Two years after a world-famous south Wales landmark was bulldozed, campaigners are furious that a proposed £30m development has not materialised.
Locals tried to stop the building being demolished
Completed in 1953, the Dunlop Semtex factory in Brynmawr, which is said to have inspired the Sydney Opera House, was the first building to receive listed status after World War II.
It was knocked down in 2001 to make way for a £35m housing, business and shopping development creating 200 jobs.
But two weeks after its demolition, contractors Brunswick Construction went bust, and the site now lies derelict except for around 30 new houses.
Campaigner Jeanne Fry-Thomas said it was a "ridiculous situation".
"We had a world-famous building here that could have been renovated for somewhere in the region of £3m," she said.
"But the Welsh Development Agency gave over £6m to knock it down, clear the site and put the infrastructure in."
She said that the protesters who had fought to keep the domes had never tried to block the development.
The factory was widely-praised by architects across the globe
"We need something here - to justify the cost, we need to have the site developed."
The plight of the project was recently highlighted in BBC Two's Restoration series.
On the programme, Richard Parnaby chairman of Design Commission for Wales, said the site had gone backwards.
"They have a flat site - before they had a wonderful building - for £6m you could have done something pretty useful inside that building," he said.

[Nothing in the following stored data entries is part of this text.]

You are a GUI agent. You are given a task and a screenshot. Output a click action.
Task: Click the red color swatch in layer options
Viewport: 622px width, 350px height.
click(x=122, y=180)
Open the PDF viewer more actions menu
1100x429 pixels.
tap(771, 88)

John Hopkins, leader of Blaenau Gwent County Borough Council, told the programme the building was actually on the site, but had been ground to dust.
"If people want to visit, it is still here," he said.
The Welsh Development Agency has said it understood talks were currently underway with several retailers.
The nine domes housed the main production area
It is confident the site will eventually create almost 500 jobs.
It is believed an announcement could be made shortly.
The factory was the brainchild of Lord Forrester who wanted to bring large-scale post-war work to the south Wales Valleys, which had suffered during the Depression in the 1930s.
The building was designed to create a new way of working and reduce differences between managers and workers.
Top architects including Frank Lloyd Wright and Paul Zara, director of architecture for Sir Terence Conran praised the building, which boasted nine domes covering the central production area.
In a bid to stop its demolition, local people held nightly vigils, appealed to politicians and organised a petition, but all to no avail.